PAGE:

-- BEGIN --

Do hyphens in article titles harm citation counts?

During the past few weeks, those of us with an interest in citation analysis may have stumbled upon catchy headlines such as Hyphens in paper titles harm citation counts and journal impact factors, One punctuation mark has been skewing our scientific ranking system, and One small hyphen in a title could diminish academic success. These are headlines of online reports covering the paper Metamorphic robustness testing: Exposing hidden defects in citation statistics and journal impact factors by Zhi Quan Zhou, T.H. Tse, and Matt Witheridge, which has been accepted for publication in IEEE Transactions on Software Engineering. The paper claims that citation statistics reported by Scopus and Web of Science are unreliable, “as they can be distorted simply by the presence of hyphens in paper titles”. According to the paper, the algorithms used by Scopus and Web of Science to match references with the corresponding cited articles do not work well when cited articles include hyphens in their titles.

If the authors are right, this could undermine the validity of all citation analyses carried out worldwide based on data from Scopus and Web of Science. However, are the authors right? Elsevier and Clarivate Analytics, the producers of Scopus and Web of Science, both claim that the IEEE paper is flawed. They state that their reference matching algorithms are insensitive to the presence of hyphens in article titles. Of course, the business interests of Elsevier and Clarivate Analytics are threatened by the paper, so they have an interest in rejecting the conclusions of the paper. This makes clear that there is a need for a more independent perspective on the IEEE paper, which we aim to offer in this blog post.

On average, the larger the number of hyphens in the title of an article, the lower the number of citations received by the article. (Source: University of Hong Kong)

Should we believe the IEEE paper?

The IEEE paper looks impressive. It has been accepted for publication in a journal that seems to have a good reputation. The paper presents many different analyses, apparently showing the robustness of the authors’ findings. Studies like this one may suffer from confusion of correlation and causality, but the authors explicitly discuss this point, suggesting that they are well aware of this important methodological issue.

Nevertheless, the IEEE paper is deeply flawed. The authors make basic mistakes in confusing correlation and causality, despite their claim not to make this error. They compare citation counts of articles with and without hyphens in the title. Based on the observation that articles with hyphens in the title on average receive fewer citations than articles without hyphens in the title, they conclude that the reference matching algorithms of Scopus and Web of Science do not handle hyphens properly. The authors analyze a few confounding factors (e.g., the field of research and the publication year of an article) and observe that these factors do not explain the observed differences in citation counts. However, many other confounding factors (e.g., the type of study, for instance methodological vs. empirical studies, or the level of experience of the authors) are not considered, and therefore the strong causal conclusions drawn by the authors are not justified.

-- END --

DATA SHOWN:
-- BEGIN --

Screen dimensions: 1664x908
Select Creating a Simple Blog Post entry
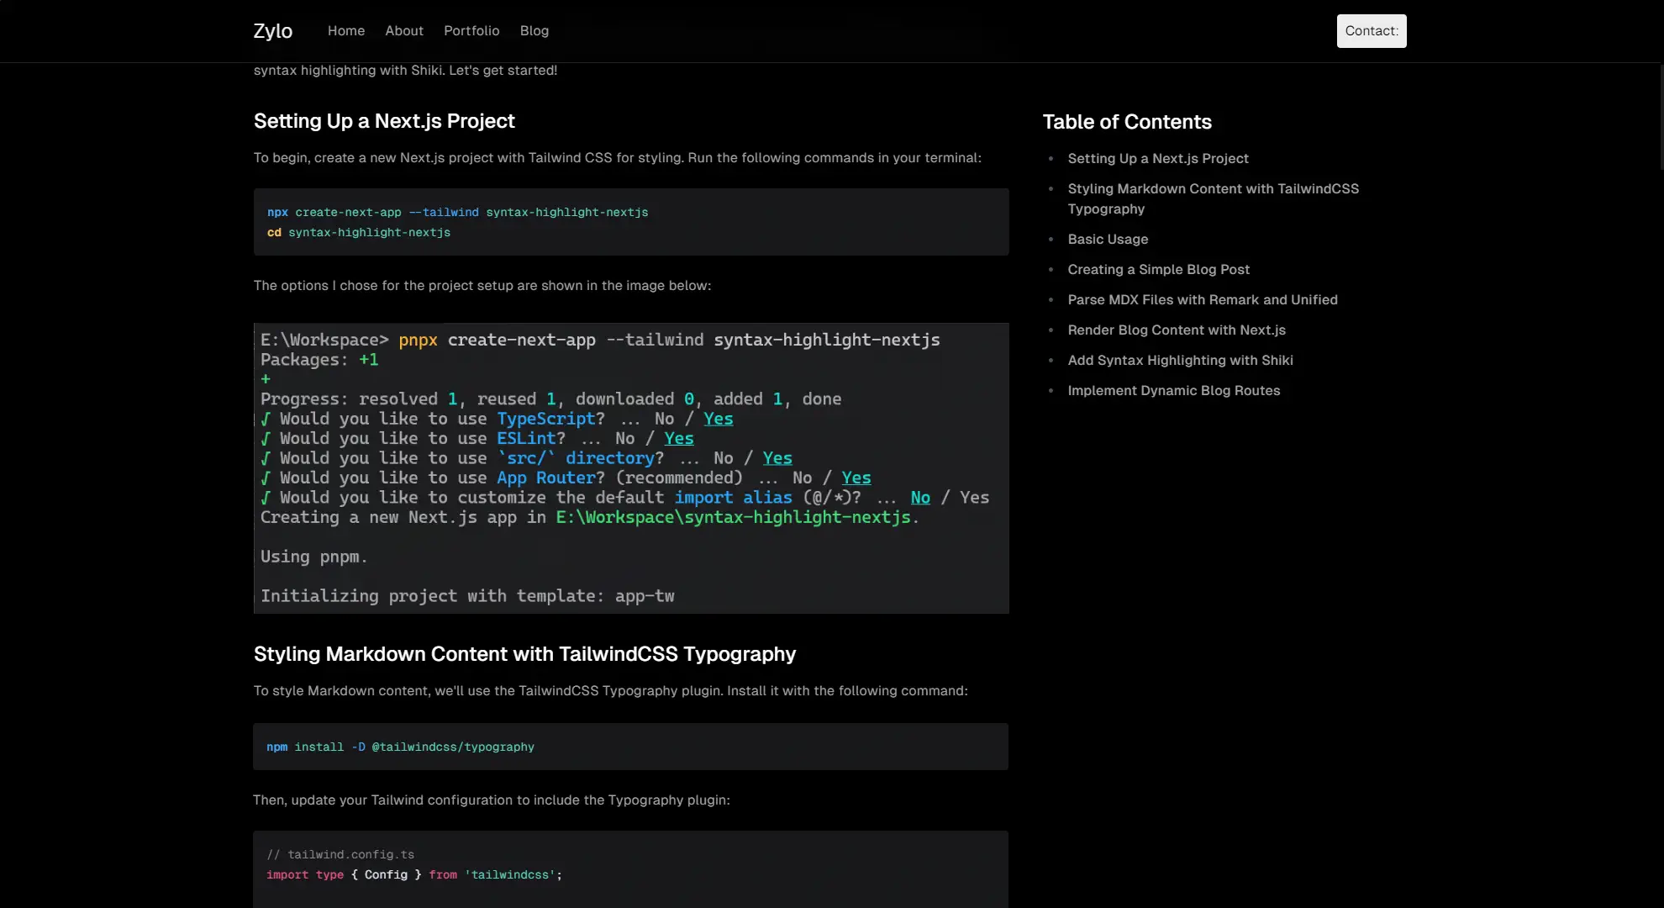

-- END --

PARTS OF THE EXERCISE:
• A. List the online headlines about hyphens in paper titles that the blog post on citation counts quotes.
• B. In the blog post on hyphens and citation counts, which journal accepted the paper for publication?
• C. Carry on the blog post about hyphens in article titles from the point where it stops.

TASK ANSWERS:
• A.
Hyphens in paper titles harm citation counts and journal impact factors
One punctuation mark has been skewing our scientific ranking system
One small hyphen in a title could diminish academic success

• B. IEEE Transactions on Software Engineering.

• C.
Another deeply problematic element in the IEEE paper is the analysis of journal impact factors. The authors claim that journal impact factors are affected by the alleged shortcomings of the reference matching algorithm of Web of Science. However, anyone familiar with the calculation of journal impact factors will understand that this is impossible. To calculate journal impact factors, citations are counted directly at the level of journals, not at the level of the individual articles within a journal. Only the name of the cited journal and the publication year of the cited work matter when counting the number of references citing a particular journal. The approach taken by Clarivate Analytics to calculate journal impact factors is well known and has been subject of considerable debate. Apparently, the authors of the IEEE paper are completely unaware of this.

How to communicate about mistakes in a scientific paper?

In addition to the issues discussed above, there are various other reasons for rejecting the conclusions drawn in the IEEE paper. Before writing this blog post, we contacted the authors of the IEEE paper and we shared with them our criticism on their work. The comments that we sent to the authors can be found here. We offered to discuss the various comments either by e-mail or in phone call. Unfortunately, the authors declined to engage in any further discussion, indicating that they prefer the discussion to take place through formal channels (i.e., through papers published in IEEE Transactions on Software Engineering). This is a disappointing response. Research should be a joint effort aimed at producing the highest quality scientific knowledge. Writing papers is one way in which researchers can communicate with each other and share new knowledge, but it should not be the only way. A direct personal discussion typically offers a more efficient and more effective way of identifying misunderstandings and correcting mistakes. We regret the unwillingness of the authors of the IEEE paper to engage in such a discussion.

We also shared our concerns with the Editor-in-Chief of IEEE Transactions on Software Engineering. The editor has invited us to submit a paper to the journal in which we express our concerns. Although we see this as a somewhat inefficient way of addressing the fundamental mistakes made in the IEEE paper, we are indeed considering to submit such a paper. We hope this will lead to a deeper editorial investigation, eventually resulting in a correction or retraction of the paper.

Can we trust Scopus and Web of Science citation counts?

Does this mean we can blindly trust citation statistics provided by Scopus and Web of Science? No. In both databases, citation statistics suffer from problems. This is almost unavoidable. Algorithmic reference matching will never be perfect. However, some problems in the Scopus and Web of Science reference matching algorithms, which we studied in detail in a conference paper published in 2017, require careful attention from the database producers. These problems affect a small but not entirely insignificant share of the references in the two databases. The phenomenon of so-called phantom references in Web of Science, where a reference is replaced by a completely different reference, is perhaps the most important problem (see below for examples of such references). We hope that the renewed attention for the issue of reference matching will encourage database producers to further improve the quality of their algorithms.

Examples of phantom references in Web of Science. (Source: Van Eck & Waltman, 2017, Table 3)

About Ludo Waltman

Ludo Waltman is professor of Quantitative Science Studies and scientific director at the Centre for Science and Technology Studies (CWTS) at Leiden University. He is a coordinator of the Information & Openness focal area and a member of the Evaluation & Culture focal area. Ludo is co-chair of the Research on Research Institute (RoRI).

About Nees Jan van Eck

Senior researcher, head of data science, and coordinator of the Information & Openness focal area. Nees Jan's research focuses on infrastructures and the development of tools and algorithms to support research assessment, science policy, and scholarly communication.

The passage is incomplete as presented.